> **Task details**
All of the data below is to be written out again exactly.

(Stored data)

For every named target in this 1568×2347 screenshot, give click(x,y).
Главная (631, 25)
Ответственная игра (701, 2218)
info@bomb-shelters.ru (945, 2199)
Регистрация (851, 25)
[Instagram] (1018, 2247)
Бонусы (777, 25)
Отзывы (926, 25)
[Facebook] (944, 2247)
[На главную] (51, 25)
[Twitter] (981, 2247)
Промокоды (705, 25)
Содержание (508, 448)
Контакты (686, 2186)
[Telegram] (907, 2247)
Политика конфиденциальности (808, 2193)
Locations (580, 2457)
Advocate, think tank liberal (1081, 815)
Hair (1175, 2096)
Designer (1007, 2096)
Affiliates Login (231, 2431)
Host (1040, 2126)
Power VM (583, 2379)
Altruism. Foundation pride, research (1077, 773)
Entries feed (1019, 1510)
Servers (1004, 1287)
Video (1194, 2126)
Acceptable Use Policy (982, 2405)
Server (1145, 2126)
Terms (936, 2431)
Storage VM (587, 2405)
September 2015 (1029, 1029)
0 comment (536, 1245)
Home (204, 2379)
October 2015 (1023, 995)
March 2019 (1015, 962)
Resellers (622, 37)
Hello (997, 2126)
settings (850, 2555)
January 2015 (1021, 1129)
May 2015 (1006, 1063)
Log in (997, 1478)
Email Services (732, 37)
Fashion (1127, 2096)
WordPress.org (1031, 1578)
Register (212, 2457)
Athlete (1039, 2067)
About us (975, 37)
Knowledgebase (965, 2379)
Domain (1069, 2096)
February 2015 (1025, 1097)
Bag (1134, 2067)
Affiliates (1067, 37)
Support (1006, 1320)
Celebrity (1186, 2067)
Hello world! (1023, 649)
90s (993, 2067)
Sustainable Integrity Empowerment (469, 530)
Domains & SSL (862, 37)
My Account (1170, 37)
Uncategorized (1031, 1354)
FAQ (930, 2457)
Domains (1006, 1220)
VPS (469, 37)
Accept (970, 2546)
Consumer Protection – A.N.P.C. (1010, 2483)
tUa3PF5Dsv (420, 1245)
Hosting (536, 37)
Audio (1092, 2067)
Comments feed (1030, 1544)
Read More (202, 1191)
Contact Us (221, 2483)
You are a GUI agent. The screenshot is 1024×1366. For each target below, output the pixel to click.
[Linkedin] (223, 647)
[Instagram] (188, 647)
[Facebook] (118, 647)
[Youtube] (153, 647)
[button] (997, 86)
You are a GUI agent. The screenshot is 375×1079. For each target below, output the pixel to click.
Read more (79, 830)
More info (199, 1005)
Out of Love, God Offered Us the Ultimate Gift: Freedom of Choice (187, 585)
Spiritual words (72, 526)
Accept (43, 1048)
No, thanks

> **Solution to the exercise**
For every named target in this 1568×2347 screenshot, give click(x,y).
Главная (631, 25)
Ответственная игра (701, 2218)
info@bomb-shelters.ru (945, 2199)
Регистрация (851, 25)
[Instagram] (1018, 2247)
Бонусы (777, 25)
Отзывы (926, 25)
[Facebook] (944, 2247)
[На главную] (51, 25)
[Twitter] (981, 2247)
Промокоды (705, 25)
Содержание (508, 448)
Контакты (686, 2186)
[Telegram] (907, 2247)
Политика конфиденциальности (808, 2193)
Locations (580, 2457)
Advocate, think tank liberal (1081, 815)
Hair (1175, 2096)
Designer (1007, 2096)
Affiliates Login (231, 2431)
Host (1040, 2126)
Power VM (583, 2379)
Altruism. Foundation pride, research (1077, 773)
Entries feed (1019, 1510)
Servers (1004, 1287)
Video (1194, 2126)
Acceptable Use Policy (982, 2405)
Server (1145, 2126)
Terms (936, 2431)
Storage VM (587, 2405)
September 2015 (1029, 1029)
0 comment (536, 1245)
Home (204, 2379)
October 2015 (1023, 995)
March 2019 (1015, 962)
Resellers (622, 37)
Hello (997, 2126)
settings (850, 2555)
January 2015 (1021, 1129)
May 2015 (1006, 1063)
Log in (997, 1478)
Email Services (732, 37)
Fashion (1127, 2096)
WordPress.org (1031, 1578)
Register (212, 2457)
Athlete (1039, 2067)
About us (975, 37)
Knowledgebase (965, 2379)
Domain (1069, 2096)
February 2015 (1025, 1097)
Bag (1134, 2067)
Affiliates (1067, 37)
Support (1006, 1320)
Celebrity (1186, 2067)
Hello world! (1023, 649)
90s (993, 2067)
Sustainable Integrity Empowerment (469, 530)
Domains & SSL (862, 37)
My Account (1170, 37)
Uncategorized (1031, 1354)
FAQ (930, 2457)
Domains (1006, 1220)
VPS (469, 37)
Accept (970, 2546)
Consumer Protection – A.N.P.C. (1010, 2483)
tUa3PF5Dsv (420, 1245)
Hosting (536, 37)
Audio (1092, 2067)
Comments feed (1030, 1544)
Read More (202, 1191)
Contact Us (221, 2483)
You are a GUI agent. The screenshot is 1024×1366. For each target below, output the pixel to click.
[Linkedin] (223, 647)
[Instagram] (188, 647)
[Facebook] (118, 647)
[Youtube] (153, 647)
[button] (997, 86)
You are a GUI agent. The screenshot is 375×1079. For each target below, output the pixel to click.
Read more (79, 830)
More info (199, 1005)
Out of Love, God Offered Us the Ultimate Gift: Freedom of Choice (187, 585)
Spiritual words (72, 526)
Accept (43, 1048)
No, thanks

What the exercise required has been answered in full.